Starting with stronger abdominal muscles will help with recovery, and strengthening the deep muscles of your core and pelvic floor during pregnancy will give you the “muscle memory” to make it easier to do the exercises after the birth.
But if you’re reading this and your stomach muscles can’t remember last Tuesday, let alone how to synchronise with your pelvic floor, don’t worry!
EXERCISE AFTER C-SECTION | 0-6 WEEKS POST C-SECTION: JUST FIND THE MUSCLES
Start as soon as you can. You’re not ‘exercising’, you’re breathing and re-connecting your brain to your tummy and your pelvic floor. And the sooner you do this after any type of birth, the better.
For full instructions on how to restore your core (IE get a flatter tummy again) after birth, you can follow the week by week, step by step MuTu System program.
Your ‘Core’ is explained in this post. You need your core if you want to stand up, sit, move, twist, pull, push, bend or turn. Kinda important. It’s connected (literally) to the muscles of your pelvic floor, which you need to prevent you from wetting yourself or having a prolapse. Kinda important too. You need strong core muscles to help close a diastasis recti, or separation of your abdominal muscles. And if you want a flatter tummy after having babies, you need all of the above in spades.
After a Cesarean section, you will experience numbness around your scar site, and so the the visualisation of ‘gently drawing belly button to spine’ may be unhelpful as you may not be able to feel this movement.
Instead imagine your abdomen as a clock, with your belly button at 12 o’clock, your pubic bone at 6 o’clock, and your hip bones as 3 and 6. Imagine you are slowly and gently drawing the hip bones, or 3 and 6 o’clock, together. It will also work if you imagine you are drawing them apart! Don’t worry that you can’t feel much happening for now. Go gently and do the movement on a long, slow exhale.
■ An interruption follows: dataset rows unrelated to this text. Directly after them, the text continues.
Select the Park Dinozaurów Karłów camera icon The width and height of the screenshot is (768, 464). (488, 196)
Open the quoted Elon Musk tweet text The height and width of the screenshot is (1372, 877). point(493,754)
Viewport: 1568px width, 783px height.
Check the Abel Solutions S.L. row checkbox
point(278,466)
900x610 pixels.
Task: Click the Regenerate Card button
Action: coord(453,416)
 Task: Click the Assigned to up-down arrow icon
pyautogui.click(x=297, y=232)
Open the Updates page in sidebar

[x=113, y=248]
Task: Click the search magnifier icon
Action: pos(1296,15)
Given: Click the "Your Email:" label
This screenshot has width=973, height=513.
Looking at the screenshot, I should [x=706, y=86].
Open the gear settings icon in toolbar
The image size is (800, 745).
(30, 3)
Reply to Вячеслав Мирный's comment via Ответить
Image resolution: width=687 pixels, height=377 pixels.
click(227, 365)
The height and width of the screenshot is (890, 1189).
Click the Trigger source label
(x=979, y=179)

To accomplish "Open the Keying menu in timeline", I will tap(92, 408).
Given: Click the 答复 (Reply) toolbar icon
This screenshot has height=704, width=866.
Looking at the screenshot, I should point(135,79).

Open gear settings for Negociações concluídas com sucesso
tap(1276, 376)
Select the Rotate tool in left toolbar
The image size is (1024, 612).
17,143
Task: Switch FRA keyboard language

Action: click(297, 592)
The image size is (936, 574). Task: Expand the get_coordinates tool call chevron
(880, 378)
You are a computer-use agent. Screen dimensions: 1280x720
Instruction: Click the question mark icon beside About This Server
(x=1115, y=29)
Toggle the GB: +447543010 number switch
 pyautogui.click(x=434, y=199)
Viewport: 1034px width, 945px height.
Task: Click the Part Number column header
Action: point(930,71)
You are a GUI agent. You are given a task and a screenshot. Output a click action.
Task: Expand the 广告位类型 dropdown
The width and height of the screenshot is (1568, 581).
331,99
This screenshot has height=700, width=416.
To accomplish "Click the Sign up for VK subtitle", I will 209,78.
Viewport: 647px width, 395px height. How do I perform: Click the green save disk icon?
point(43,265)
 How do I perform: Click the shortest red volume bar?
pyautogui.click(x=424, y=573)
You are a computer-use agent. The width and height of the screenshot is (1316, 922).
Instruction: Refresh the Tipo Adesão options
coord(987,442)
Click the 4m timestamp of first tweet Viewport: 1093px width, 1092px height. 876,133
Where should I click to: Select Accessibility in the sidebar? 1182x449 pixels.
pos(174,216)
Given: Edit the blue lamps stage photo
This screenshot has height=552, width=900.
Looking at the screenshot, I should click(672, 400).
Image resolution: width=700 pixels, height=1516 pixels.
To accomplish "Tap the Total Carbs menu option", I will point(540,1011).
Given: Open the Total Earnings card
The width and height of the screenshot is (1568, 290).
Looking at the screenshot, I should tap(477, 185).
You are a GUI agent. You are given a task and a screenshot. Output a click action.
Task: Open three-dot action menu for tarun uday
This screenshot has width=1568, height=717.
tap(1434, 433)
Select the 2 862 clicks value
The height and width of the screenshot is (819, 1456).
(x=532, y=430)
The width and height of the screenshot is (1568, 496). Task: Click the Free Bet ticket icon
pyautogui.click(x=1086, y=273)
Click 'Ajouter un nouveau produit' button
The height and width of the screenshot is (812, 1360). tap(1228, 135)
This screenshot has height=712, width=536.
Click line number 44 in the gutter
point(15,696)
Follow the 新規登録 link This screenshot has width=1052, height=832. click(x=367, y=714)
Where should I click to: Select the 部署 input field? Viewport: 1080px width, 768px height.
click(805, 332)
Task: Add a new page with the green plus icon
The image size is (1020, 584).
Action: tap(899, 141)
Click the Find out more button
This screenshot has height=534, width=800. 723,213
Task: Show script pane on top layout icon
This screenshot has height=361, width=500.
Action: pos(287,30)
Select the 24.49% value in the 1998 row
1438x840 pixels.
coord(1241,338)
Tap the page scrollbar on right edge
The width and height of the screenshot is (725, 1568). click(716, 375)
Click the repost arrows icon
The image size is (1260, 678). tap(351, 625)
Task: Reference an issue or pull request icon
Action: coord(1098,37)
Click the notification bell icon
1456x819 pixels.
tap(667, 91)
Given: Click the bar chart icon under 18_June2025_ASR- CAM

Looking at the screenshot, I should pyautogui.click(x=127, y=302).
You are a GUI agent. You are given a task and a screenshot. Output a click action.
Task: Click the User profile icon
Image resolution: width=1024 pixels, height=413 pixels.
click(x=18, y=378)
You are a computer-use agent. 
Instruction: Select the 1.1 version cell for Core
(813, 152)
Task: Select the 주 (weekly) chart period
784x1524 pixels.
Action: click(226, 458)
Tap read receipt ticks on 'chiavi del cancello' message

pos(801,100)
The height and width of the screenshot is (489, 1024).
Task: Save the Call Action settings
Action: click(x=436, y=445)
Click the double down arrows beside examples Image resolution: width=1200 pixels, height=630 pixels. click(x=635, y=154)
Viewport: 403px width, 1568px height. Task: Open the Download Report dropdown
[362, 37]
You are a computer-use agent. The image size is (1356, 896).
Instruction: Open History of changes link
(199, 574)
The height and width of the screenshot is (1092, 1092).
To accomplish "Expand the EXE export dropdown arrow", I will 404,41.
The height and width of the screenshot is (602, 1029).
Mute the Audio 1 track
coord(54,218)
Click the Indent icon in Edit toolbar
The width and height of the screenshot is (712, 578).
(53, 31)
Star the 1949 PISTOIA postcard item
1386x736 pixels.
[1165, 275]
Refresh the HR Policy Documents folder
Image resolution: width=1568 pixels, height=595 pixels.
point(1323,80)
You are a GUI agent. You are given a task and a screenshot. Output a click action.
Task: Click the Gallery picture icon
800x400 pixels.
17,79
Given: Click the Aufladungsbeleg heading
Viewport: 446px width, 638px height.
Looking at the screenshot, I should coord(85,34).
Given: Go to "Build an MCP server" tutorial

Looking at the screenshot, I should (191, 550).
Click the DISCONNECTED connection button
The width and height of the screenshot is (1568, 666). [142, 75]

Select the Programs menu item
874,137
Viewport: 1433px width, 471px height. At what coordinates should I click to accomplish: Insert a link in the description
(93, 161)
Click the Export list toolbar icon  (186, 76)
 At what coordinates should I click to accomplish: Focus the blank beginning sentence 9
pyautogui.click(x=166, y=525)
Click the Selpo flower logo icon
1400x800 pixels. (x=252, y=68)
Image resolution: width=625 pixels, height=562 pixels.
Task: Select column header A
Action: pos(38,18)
At the same time, engage your pelvic floor muscles. Not a little squeeze at the front, a deep, high lift in the middle. More on how to do pelvic floor exercises properly here (no, squeezing like you’re trying not to wee doesn’t cut it).
Get as used to this movement as you can. Practice as you sit in bed recovering, and as you feed your baby – just take long slow breaths in time with the muscle contractions. When you move around – roll out of bed (always from your side!) when you start to try lifting things, when you do anything that is going to place forward forceful pressure on your scar site… engage the muscles.
Don’t try to get up from lying on your back – always roll to your side first. And don’t – under any circumstances, not now or in the future – do sit ups or crunches.
If you have had one or more Cesarean births, or other abdominal surgery, then there may also be scar tissue or adhesions exacerbating your mummy tummy. Massage (just rub the skin gently between your fingers around the scar) will help to break down scar tissue, encourage oxygen flow in, and toxin flow out of, the area which will aid healing.
Whilst muscles have not been cut, ligaments and fascia have been, and this all takes time to heal. The more you can ‘connect with’ and use your deep core muscles, the quicker recovery will be. Scar tissue and adhesions can cause a tummy overhang, and body fat may appear to be unevenly distributed around your middle. Stress, lack of sleep and a lack of sensation or confidence with your stomach (factors all common to most new mums!) will make this worse.
So, in the early days, massage, mobilize, find and strengthen your deep muscles, eat clean fresh food to recover and nourish your body, try to get plenty of sleep and love your body a little. The will help you heal, restore and strengthen your abdominal muscles.